Renaissance is the seventh studio album by American disco group Village People, released in 1981 by RCA Records. The album marked a departure for the group, with a more new wave-influenced sound and less of an emphasis on disco.

Background

In 1980, the Village People had starred in the motion picture Can't Stop the Music, but the film was released after disco's peak and was subsequently a box office flop, even winning the first ever Razzie Award for Worst Picture. The group was signed to Casablanca Records, but when the label went out of business, RCA signed the group in 1981 with plans to rebrand them as a new wave band. David Hodo, the "construction worker", recalled in a 2014 interview with PopMatters that the RCA executives were "passing around ideas" for how to re-style the group. One idea was for each member to wear a colorful, monochromatic fringed leather bodysuit, which Hodo deemed "awful". The second look that the label proposed, which the group agreed to, was a "New Romantic look, which was [like] Adam Ant and Spandau Ballet.
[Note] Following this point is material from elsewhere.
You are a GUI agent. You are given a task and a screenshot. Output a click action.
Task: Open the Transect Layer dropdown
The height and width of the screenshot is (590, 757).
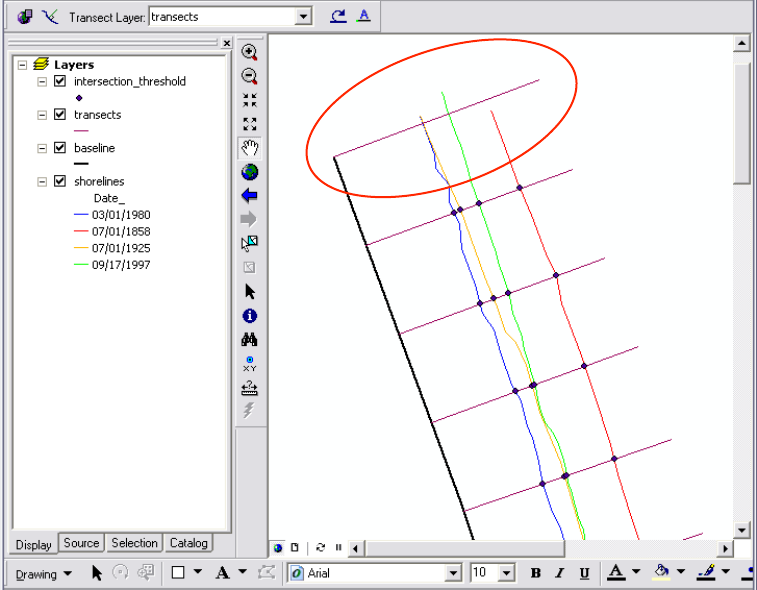[x=303, y=17]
That was the better of the two choices."

The group's former lead singer, Victor Willis, had departed several years before, and lead vocals were now performed by alternating members of the group.

Reception

Critical
In a review for Billboard magazine, the editors praised the album's "mellifluous harmonies" and commended the lead single, "5 O'Clock in the Morning", as "an ethereal piece of work", but criticized the album as "not edifying". 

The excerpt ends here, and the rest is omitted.